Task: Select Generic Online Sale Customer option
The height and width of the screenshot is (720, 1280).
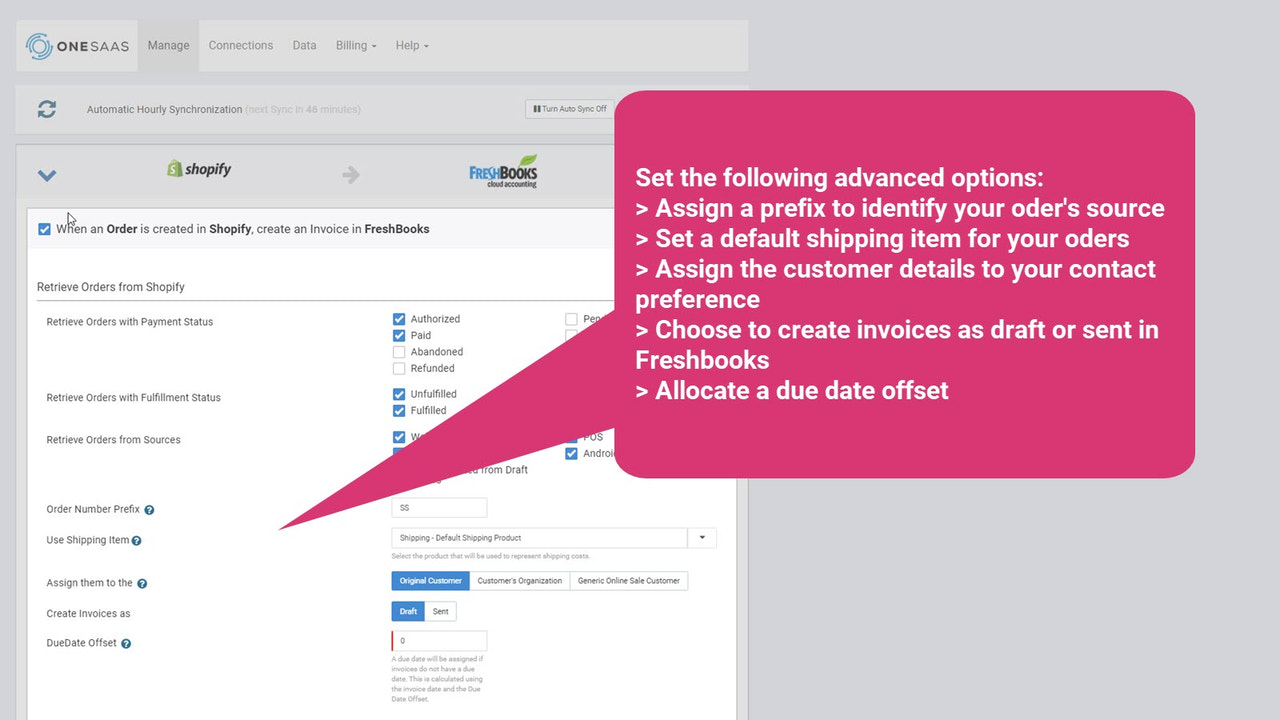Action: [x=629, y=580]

...

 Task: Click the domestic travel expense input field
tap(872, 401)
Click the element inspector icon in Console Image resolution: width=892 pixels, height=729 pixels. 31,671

---

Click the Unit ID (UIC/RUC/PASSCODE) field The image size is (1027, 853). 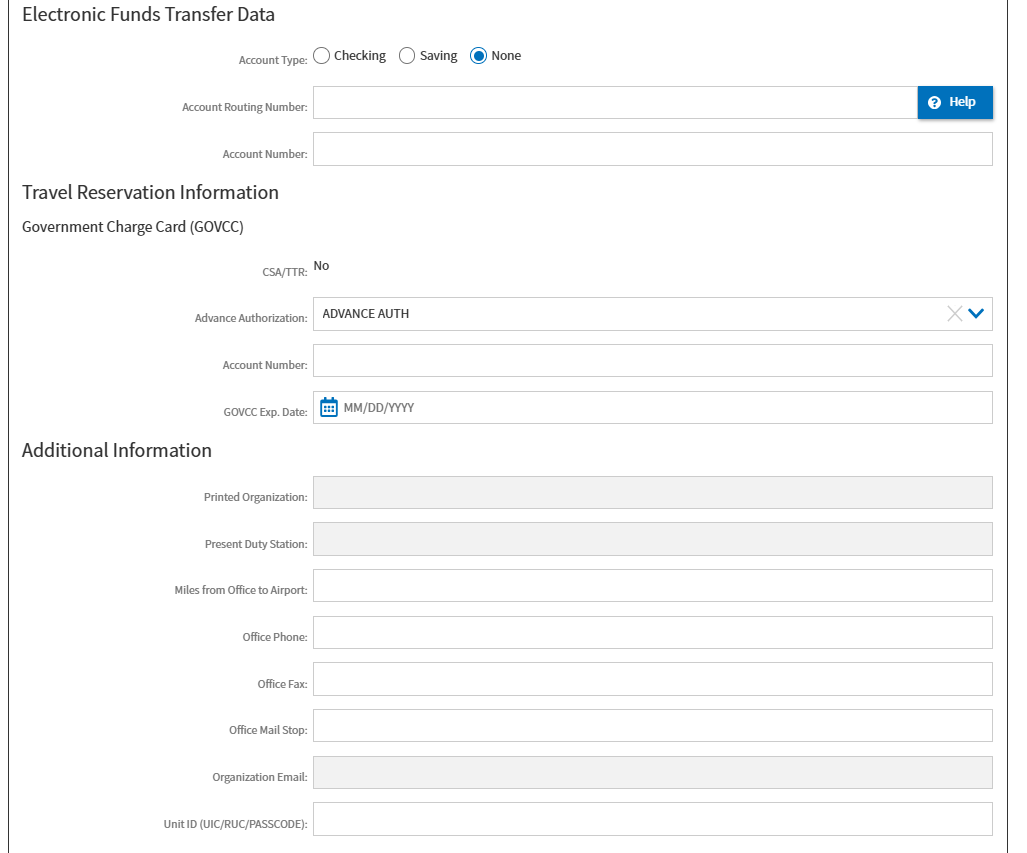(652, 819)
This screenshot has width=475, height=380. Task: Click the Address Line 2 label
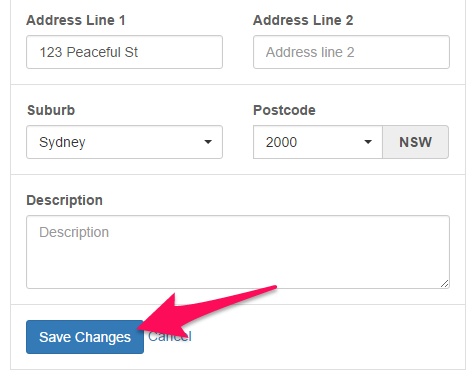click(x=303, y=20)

Brief:
Whatever else the listing above holds, retype exactly only the lines from the one containing "Task: Click the domestic" to the one containing "Click the element", both ends kept.

Exercise response:
 Task: Click the domestic travel expense input field
tap(872, 401)
Click the element inspector icon in Console Image resolution: width=892 pixels, height=729 pixels. 31,671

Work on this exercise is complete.